*Kevin Levin recently dismissed a poster on his blog who suggested there were "sides" in the varying views on the Confederate Battle Flag. You gotta be kidding me. Kevin even referred to "the losing side" in the post that preceded the comments and acknowledged there are "pro-flag forces". Where I'm from, we'd call that a contradiction. Perhaps Kevin just misspoke. But with academic historians constantly on the lookout for the neo-Confederate boogie man waving a Confederate flag, how can they deny the very divisiveness they've been instrumental in creating and fomenting? Virginia Senator James Webb alluded to this agenda-serving divisiveness in his excellent book on the history of the Scots-Irish in America, Born Fighting: How the Scots-Irish Shaped America:
. . . dishonest or misinformed advocates among political interest groups and in academia attempt to twist yesterday's America into a fantasy that might better serve the political issues of today. The greatest disservice on this count has been the attempt by these revisionist politicians and academics to defame the entire Confederate Army in a move that can only be termed the Nazification of the Confederacy. Often cloaked in the argument over the public display of the Confederate battle flag, the syllogism goes something like this: Slavery was evil. The soldiers of the Confederacy fought for a system that wished to preserve it. Therefore they were evil as well, and any attempt to honor their service is a veiled effort to glorify the cause of slavery. (Pages 207-208.)
This blatant use of the "race card" in order to inflame their political and academic constituencies is a tired, seemingly endless game that is itself perhaps the greatest legacy of the Civil War's aftermath. But in this case it dishonors hundreds of thousands of men who can defend themselves only through the voices of the descendants. (Page 208.)
I am one of those voices.
And, in light of all this, consider this observation I recently came across at the History News Network:
Historians, like everyone else, have their own political views. But these used to be kept separate from the scholarly role, which was to interpret and explain the past . . . With each passing year, the American historians have become more and more marginalized, and more irrelevant to anyone seeking insight about our nation's past. A few decades ago, the left wing was a small group, welcomed to participate by the mainstream historians in the profession, but unable to impose their will on a majority of sane historians. Today, they control the profession, and their two major associations have become almost indistinguishable from the organizations of the far Left.

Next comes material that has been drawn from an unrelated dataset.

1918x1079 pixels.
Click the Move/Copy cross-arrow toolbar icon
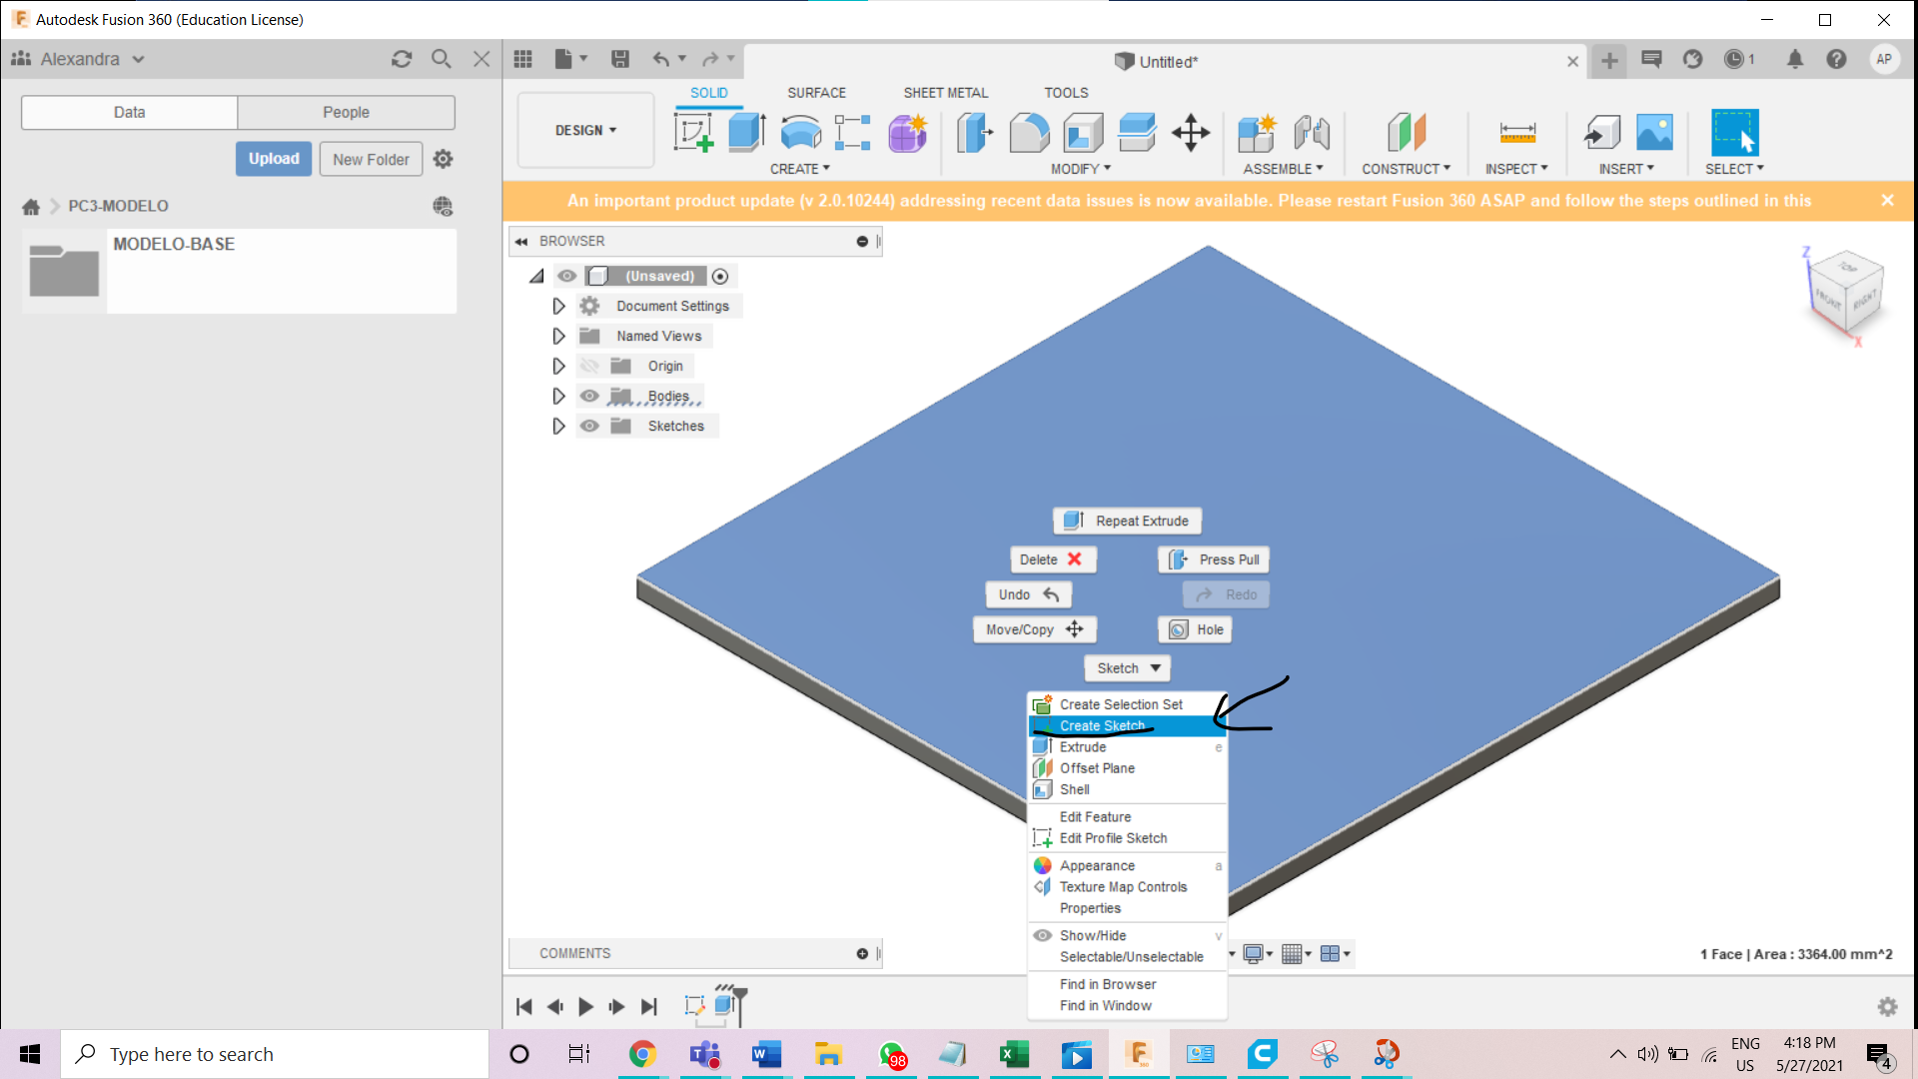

Many academic historians in the blogosphere have gone to great lengths to poo-poo any notion that such bias and agenda-driven and/or politically motivated historical interpretation exists to any serious extent in the academy, i.e.: "They're aren't really sides in historical interpretation, just objective observation." Right. Just how naive do they really think informed readers are? Yet some academic historians will, on occasion, confirm the existance of this politically driven bias, though not necessarily on purpose. Noted Civil War historian David Blight did that very thing (in my opinion) in a 2010 essay about Virginia Governor Bob McDonnell's Confederate History Month proclamation. I posted some thoughts on that whole episode before. You can read them here. While I'm not going to belabor my criticisms of Blight's piece, one comment of his stands out:
Why doesn't the Confederacy just fade away? Is it because we are irresistibly fascinated by catastrophic loss? Or is it something else? Is it because the Confederacy is to this day the greatest conservative resistance to federal authority in American history?
Blight, who "as a historian" publicly endorsed Barack Obama for President, appears to be unable to hide what is really bugging him about "the Confederacy" - its conservatism. Blight continues this pattern of using Civil War history to rant against conservatism in another recent essay which you can read here. One can see, in both of Blight's articles, textbook examples of what Webb refers to in the excerpts quoted above. Webb's critique and summation is quite accurate, is it not?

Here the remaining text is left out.